Secure public sector personal data against exfiltration

Threats on government data aren’t just from the traditional black hats; there’s also the risk of nation state-sponsored attacks and data exfiltration. While it happened in 2015, the theft of the personal records of 21.5 million people from the US government’s Office of Personnel Management remains one of the largest breaches of government data, one that in conjunction with data thefts from various other consumer services put many people at risk of blackmail.

Combining attacks and exfiltration with big data across multiple thefts is an increasing risk, and can be used as the basis of large scale identity theft. With exfiltration by novel routes like DNS tunneling becoming common, it’s important for anyone hosting large amounts of citizen data to have the appropriate tools to protect it, and to lock down the ways it can leave their networks. Meanwhile, in India, a cybercrime group is threatening to dump stolen government emails, in a move similar to the exposure of internal mails from the US Democratic Party.

Thanks to a rise in ransomware attacks, this problem has become one of the most important for public sector IT to deal with. Not only are attacks now targeted, focusing on high-value data that’s essential to an organization’s operation, they’re also being used as a way of covering up data exfiltration. Instead of leaving a network once key data has been stolen, an attacker will now leave ransomware – either getting a second payment for the same data, or watching their tracks be covered up by IT teams wiping and reinstalling compromised systems and recovering data from backups.

Hospitals and health services around the world are valuable targets too, hosting a plethora of personal information, and requiring access to their data to ensure the health of citizens and patients. Attacks on the health system can happen anywhere, with recent incidents in the US and the EU.

Ensure access at all times… DDoS attack or otherwise

As with commercial services, much of the public sector remains vulnerable to DDoS. Recent DDoS attacks have notably affected the UK inter-university academic network, JANet, as well as government systems around the world. As DDoS tactics shift to UDP and to protocols with a high end-user magnification factor, it’s important to put in place the appropriate protection – and that’s not just using cloud services and proxies. It’s not just universities at risk, government web services are also a target, as was recently the case in the Philippines.

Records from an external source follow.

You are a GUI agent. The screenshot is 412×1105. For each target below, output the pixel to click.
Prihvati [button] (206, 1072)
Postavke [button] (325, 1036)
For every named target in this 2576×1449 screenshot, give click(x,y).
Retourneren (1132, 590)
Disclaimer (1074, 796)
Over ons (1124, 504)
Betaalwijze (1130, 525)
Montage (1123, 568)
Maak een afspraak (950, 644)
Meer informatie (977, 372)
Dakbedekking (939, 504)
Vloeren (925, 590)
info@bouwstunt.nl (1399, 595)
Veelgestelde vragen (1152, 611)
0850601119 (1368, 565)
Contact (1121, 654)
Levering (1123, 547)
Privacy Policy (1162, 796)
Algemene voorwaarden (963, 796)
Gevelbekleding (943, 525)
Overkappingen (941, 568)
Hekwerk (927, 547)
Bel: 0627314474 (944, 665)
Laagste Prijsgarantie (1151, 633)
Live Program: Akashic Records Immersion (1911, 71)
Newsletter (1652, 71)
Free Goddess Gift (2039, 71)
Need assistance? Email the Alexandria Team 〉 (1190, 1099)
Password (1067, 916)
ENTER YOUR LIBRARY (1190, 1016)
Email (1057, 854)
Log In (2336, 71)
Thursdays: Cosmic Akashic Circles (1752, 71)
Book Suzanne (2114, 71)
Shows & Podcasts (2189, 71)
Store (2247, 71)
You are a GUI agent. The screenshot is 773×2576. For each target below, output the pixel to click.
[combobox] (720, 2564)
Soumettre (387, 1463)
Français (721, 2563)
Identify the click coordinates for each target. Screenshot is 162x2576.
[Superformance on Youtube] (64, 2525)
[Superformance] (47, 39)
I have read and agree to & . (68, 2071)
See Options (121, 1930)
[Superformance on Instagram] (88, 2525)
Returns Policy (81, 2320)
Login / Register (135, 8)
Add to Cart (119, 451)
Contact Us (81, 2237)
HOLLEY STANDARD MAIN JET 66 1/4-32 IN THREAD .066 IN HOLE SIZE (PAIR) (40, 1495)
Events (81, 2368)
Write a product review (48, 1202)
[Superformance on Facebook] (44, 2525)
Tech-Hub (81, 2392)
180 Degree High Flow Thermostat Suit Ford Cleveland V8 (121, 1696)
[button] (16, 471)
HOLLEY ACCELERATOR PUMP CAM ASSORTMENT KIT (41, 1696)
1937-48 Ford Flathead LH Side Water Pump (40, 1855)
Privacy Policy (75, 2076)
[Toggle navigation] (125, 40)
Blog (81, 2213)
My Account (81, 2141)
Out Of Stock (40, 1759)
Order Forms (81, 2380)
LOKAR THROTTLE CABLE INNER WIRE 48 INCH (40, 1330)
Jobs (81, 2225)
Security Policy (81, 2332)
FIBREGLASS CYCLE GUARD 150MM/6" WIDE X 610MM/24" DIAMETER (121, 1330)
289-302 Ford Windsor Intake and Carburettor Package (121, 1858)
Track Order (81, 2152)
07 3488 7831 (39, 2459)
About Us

DDoS doesn’t mean an attack, either. You might be in a position where a service designed to handle a relatively low usage level suddenly becomes popular. This happened in the UK, when the web service used to register voters for its EU referendum registration was overloaded during the last day or so of registration. The UK government had to both upgrade the service and then extend registration deadlines in order to support demand.

Getting architectures and implementations right is key for any citizen-facing service. Outages might be due to failures in hardware and software, or in systems integration rather than as a result of security or performance issues. Problems with new systems can affect staff and end users, as was recently shown by a series of outages at the UK Post Office.

Situations like that may not be common, but they do affect the level of trust citizens have in government online services. Designed systems that are both secure and robust; able to handle both attackers and high amounts of traffic from intended users are essential. This means using specialized hardware, and not off-the-shelf software like the DNS servers bundled with most operating systems.

As governments move to prioritizing digital interactions with citizens, public sector web services are the heart of an important relationship – ensuring they are secure and protected from all types of attacks is key.